Облизнула губы. Закрыла глаза. Нельзя смотреть. Весь подол юбки кровью же заляпан, кровью твоей. И пальцы в крови. И пистолет — в крови.

В чьей крови — Петькин пистолет?

Это моя, моя, моя кровь, судьи... Не судите его... Это моя, моя кровь!

Моя... кровь...

С губ капала кровь. Из-под сомкнутых век лилась кровь. От боли сходила с ума. Но боль была живая. Значит, жизнь была, шла. Время шло. Жило. Длилось.

Пистолет — в руках. И я могу пойти с ним... куда угодно. Да, куда угодно! Кого — стращать? Кого — спасать? За что — бороться?.. У меня в руках смерть. Моя? Чужая? Все равно. Сейчас уже все равно. Мы все — на войне. И война не кончится никогда. Даже когда мы умрем.

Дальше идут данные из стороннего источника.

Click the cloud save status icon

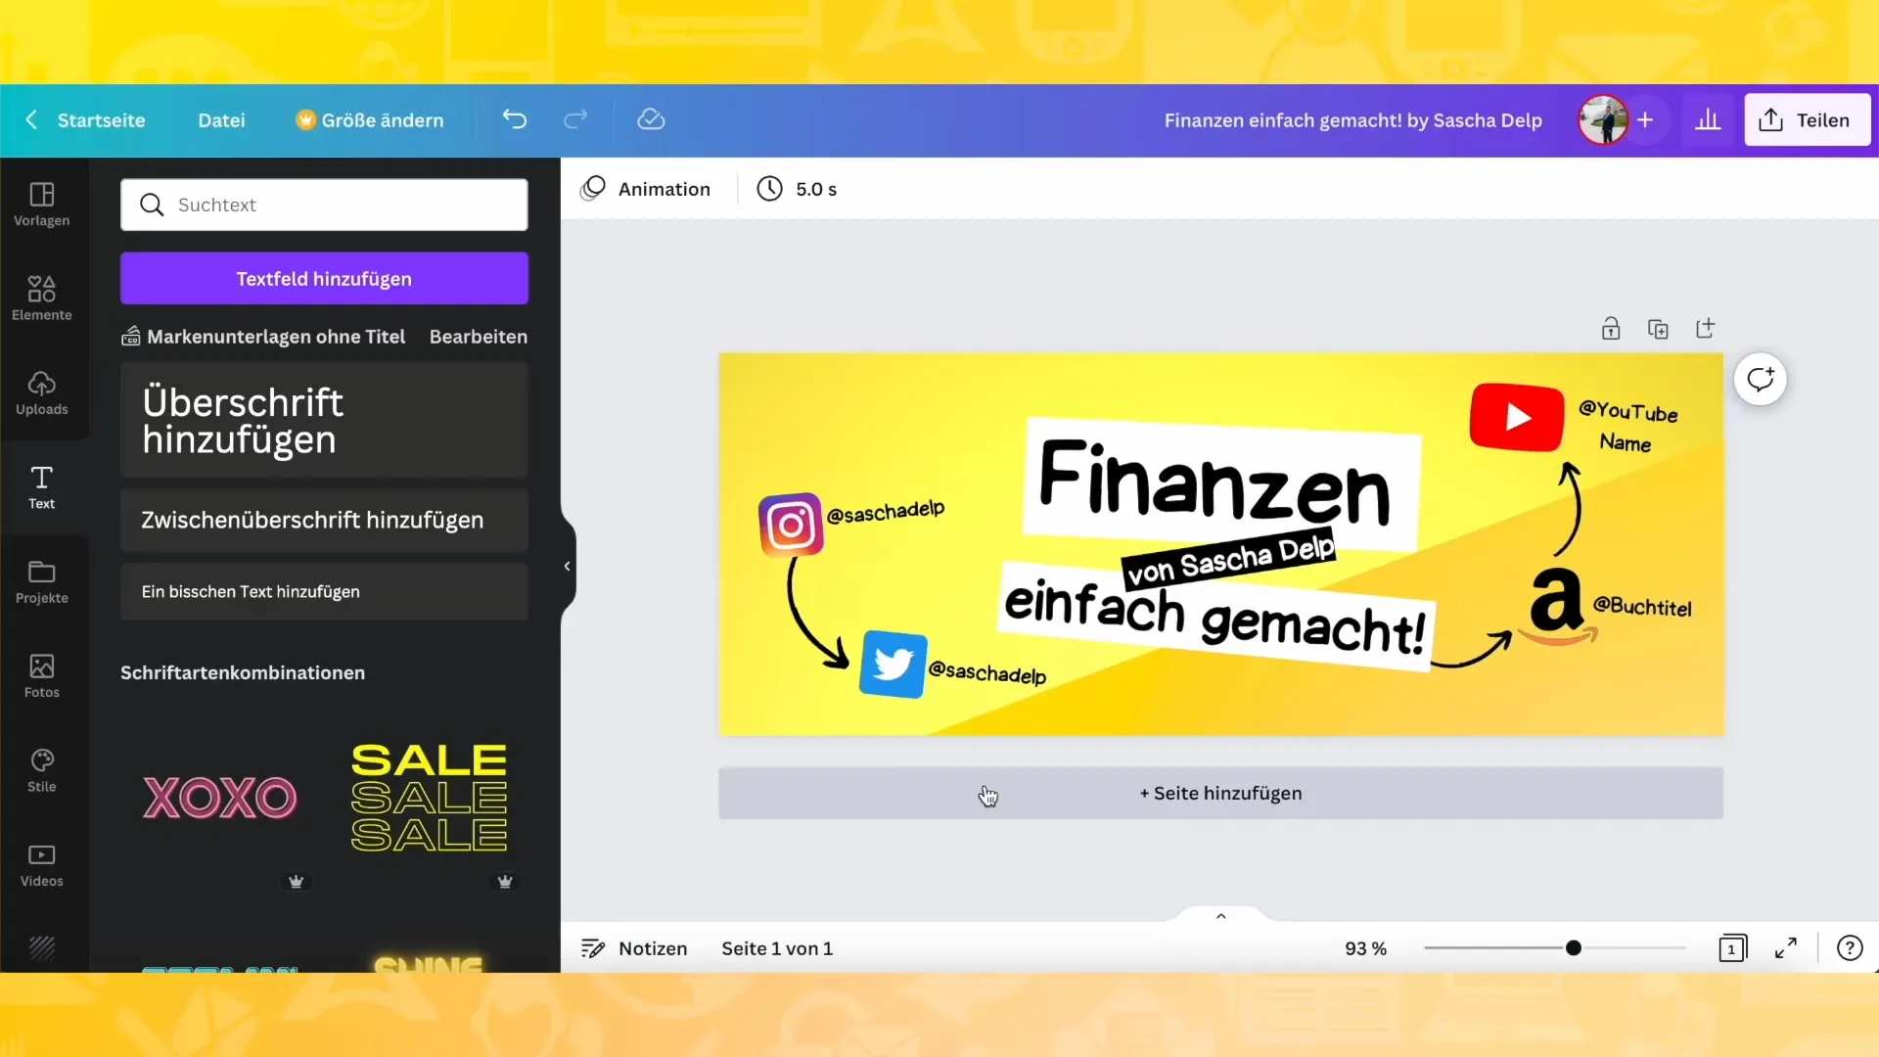652,118
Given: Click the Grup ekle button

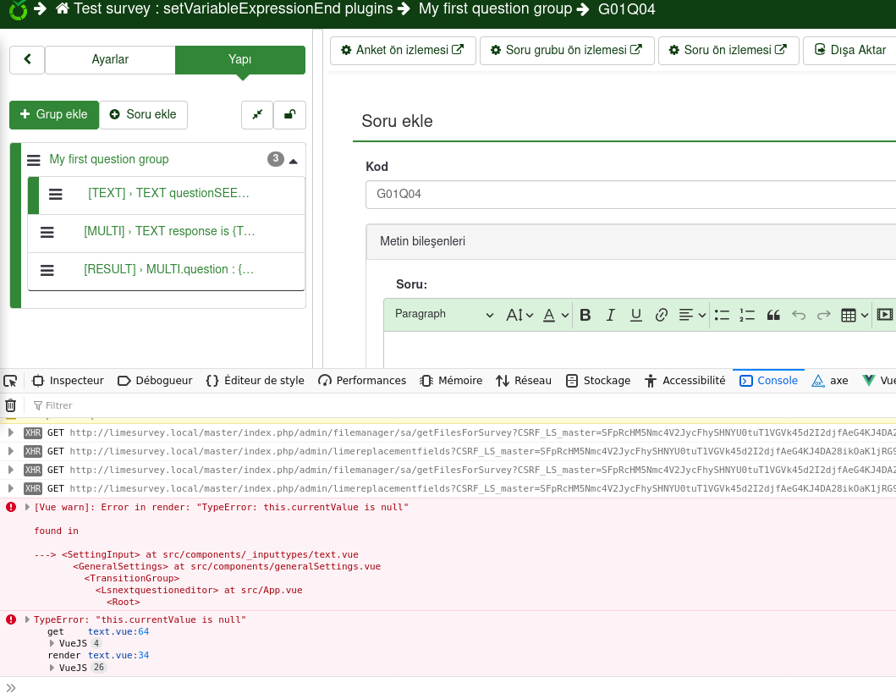Looking at the screenshot, I should [x=54, y=115].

Пойти — в банк… Войти так вежливо, спокойно, незаметно, его в кармане держать, а потом у кассы — вынуть.

Боже, я схожу с ума! Я не сделаю этого.

Ты пойдешь и сделаешь это немедленно, у тебя выхода нет.

Выхода — нет? Я выбью ногой закрытую дверь и все равно выйду. Не дверь — так окно. Не окно — так об стену голову расшибу.

Расшибу... расшибу... И больше не будет ничего. Будет кровь и кровавая тьма. И — красная свеча на черном гробе, да?.. И Федька молитву прочитает, да?..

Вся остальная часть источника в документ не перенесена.